Hotspot? Let’s explain: imagine holding a sheet of plastic above the flame of a candle: the plastic would melt, right? If you were to move that plastic slowly across the flame, the heat would form a line of melted plastic. That is what is happening underneath the Hawaiian Islands.
Plate tectonics tells us that Earth’s surface is a jigsaw puzzle of plates, with each continent and ocean on its own plate. These plates are part of the crust. Each crust plate moves slowly around on top of a stationary layer that’s ever so slightly gooey, termed the mantle. The center of the planet, or core, is hot enough to boil lead.
The heat of the core rises though the mantle in “plumes” of heat at places scattered about the globe: one such spot is the center of the Pacific Ocean – under Hawaii. Such tremendous heat in one place melts the underside of the crust and this causes two things to happen.
First, solid rock expands when it’s hot. Since it can’t expand sideways, it bulges up, except that the top of the crust can’t bulge without cracking a little. Second, melted rock is lighter than the surrounding solid rock and therefore buoyant, meaning it will rise.

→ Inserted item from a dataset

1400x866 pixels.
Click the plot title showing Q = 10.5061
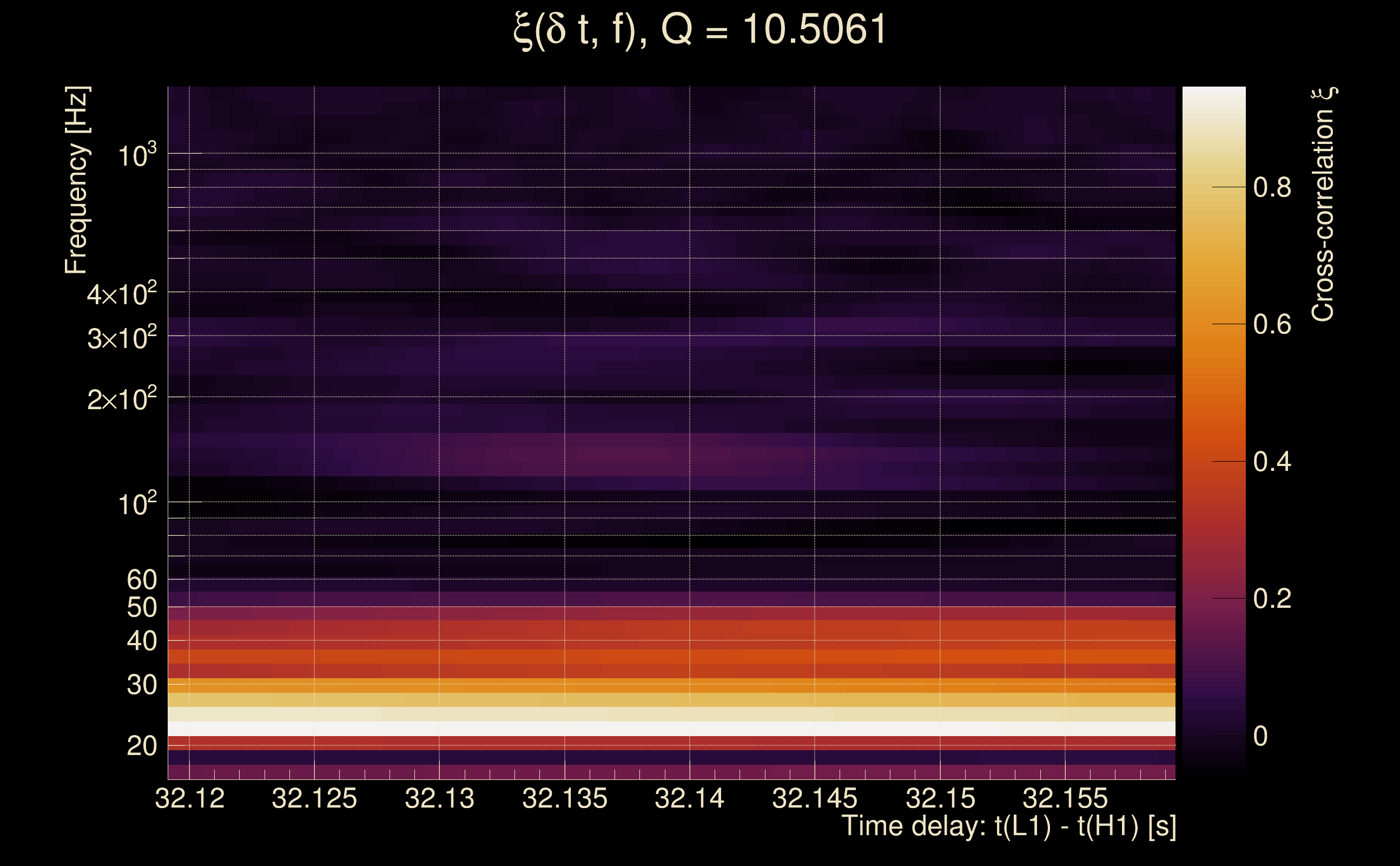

And as that molten rock, which geologists call magma, rises it seeps through those cracks. Once it reaches the surface the molten rock, called lava when it’s above ground, flows out to build a volcano.
The Hawaiian hotspot neatly explains the formation of the Hawaiian Archipelago. The Pacific Plate is moving slowly (about 10cm or 0.4 inches per year) northwest while the hotspot is stationary, which explains why the active volcanoes are at the southeast end of the chain and the oldest volcanoes are at the northwest.
The oldest volcanoes have been exposed to the rain and wind longest, which explains – in part – why they are smallest. They are also farther from the bulge caused by the hotspot, and so the crust has cooled. When the crust cools, the bulge disappears and the mountains sink with it.
In fact, the Hawaiian chain is only part of a 3500-mile (5800 km) long chain of extinct volcanoes that reaches all the way to the Aleutian Islands off Alaska. All but the last few of these volcanoes lie completely under water, and are called seamounts.
In the warm waters of the central Pacific Ocean, the extinct volcanoes are crowned by coral reefs that form the beautiful atolls in the Hawaiian Chain’s Leeward Islands. While the foundation of each of these islands is an extinct volcano, the portion above water lies on living rock.
Not only are the Hawaii Islands phenomenally beautiful, they are also a fascinating example of the forces that shape our earth.